WHAT TO PRODUCE: Rewrite the data below from the line with "Viewport: 770px width, 1123px height." up to and including its final line, replacing "navbar" with "navigation bar" and changing nothing else. Give only those lines, and leave the pictures out.

MATERIAL SHOWN:

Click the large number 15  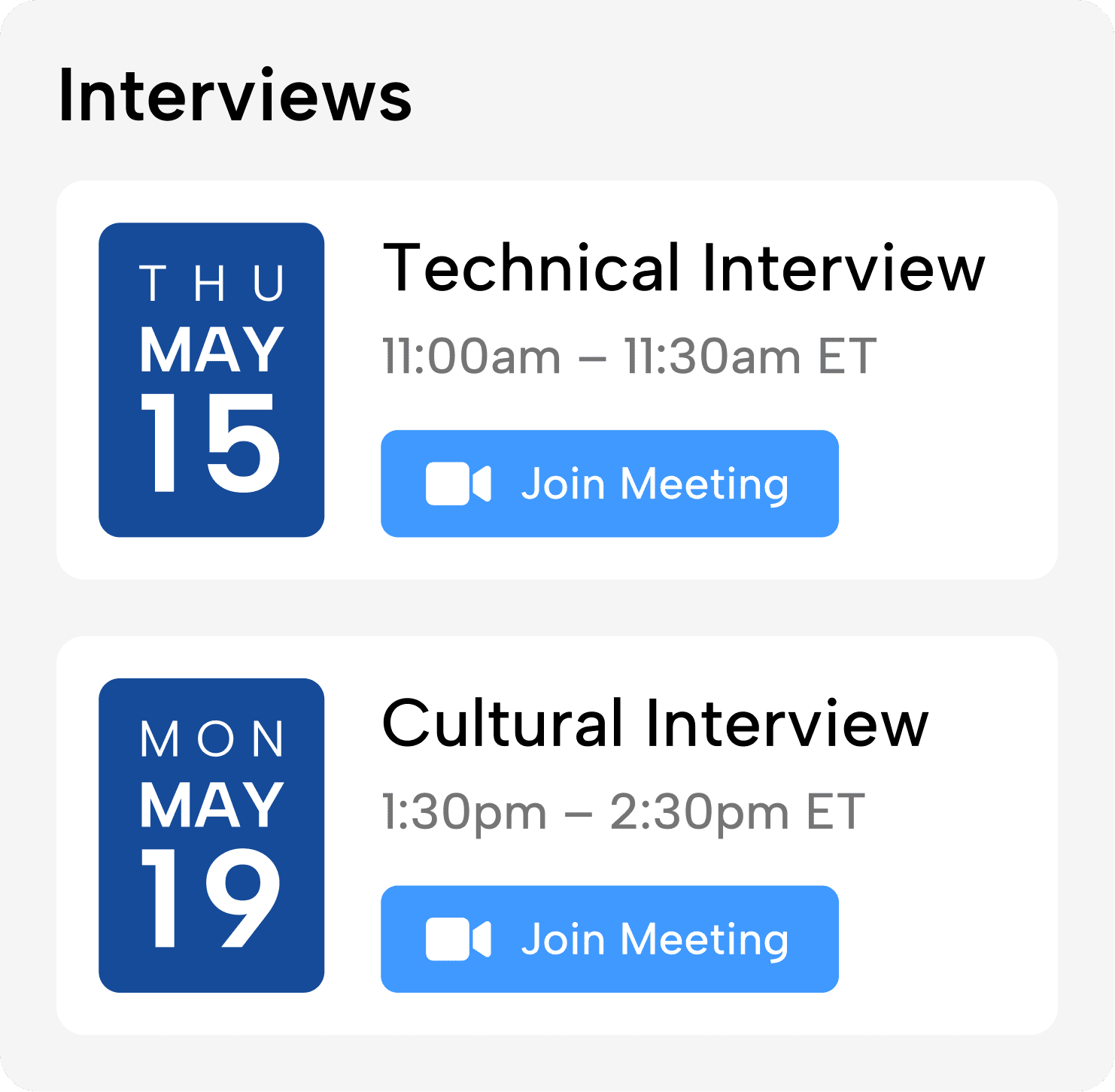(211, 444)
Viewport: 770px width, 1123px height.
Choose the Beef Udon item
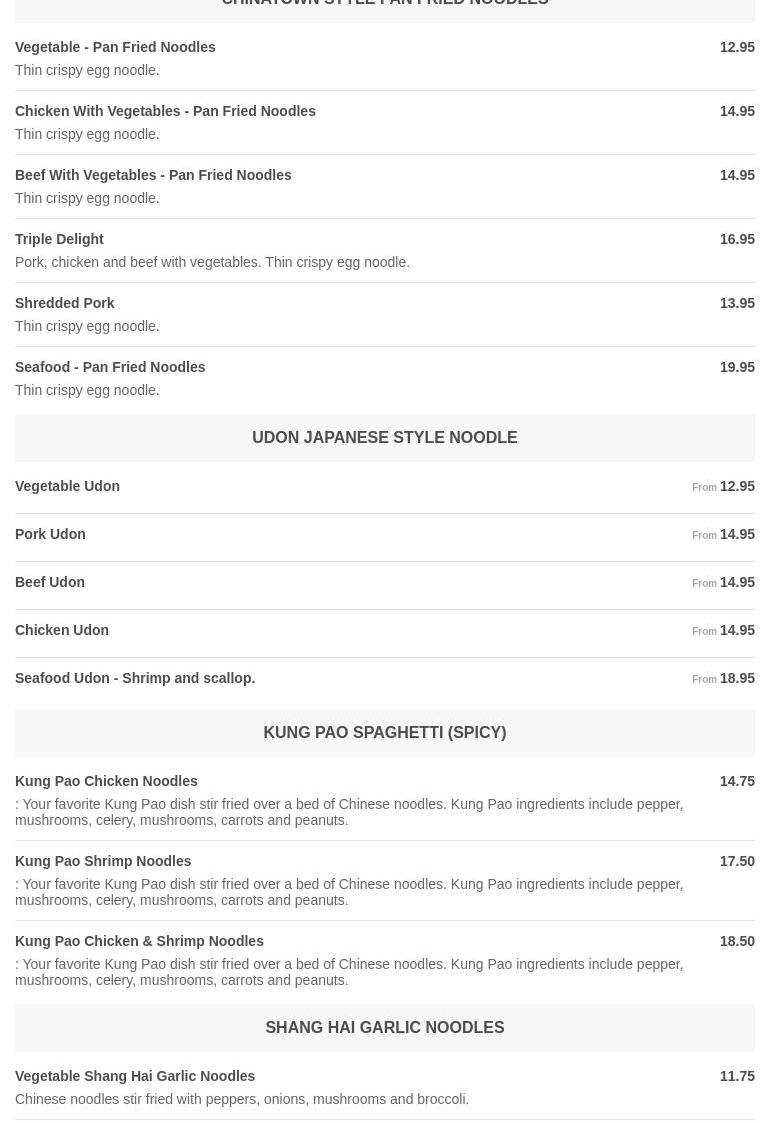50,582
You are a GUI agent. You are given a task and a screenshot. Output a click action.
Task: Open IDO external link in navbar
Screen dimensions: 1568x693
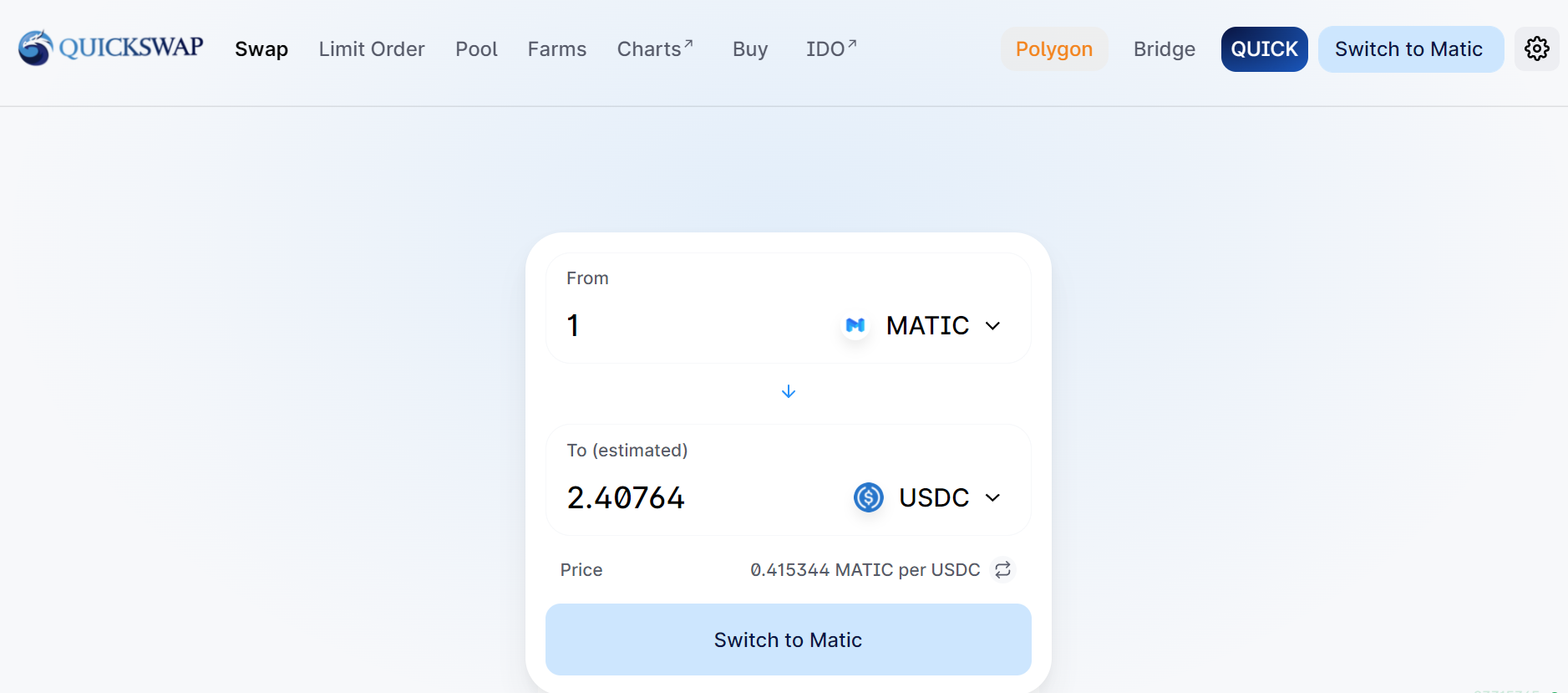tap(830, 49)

WRITTEN RESPONSE:
Viewport: 770px width, 1123px height.
Choose the Beef Udon item
50,582
You are a GUI agent. You are given a task and a screenshot. Output a click action.
Task: Open IDO external link in navigation bar
Screen dimensions: 1568x693
tap(830, 49)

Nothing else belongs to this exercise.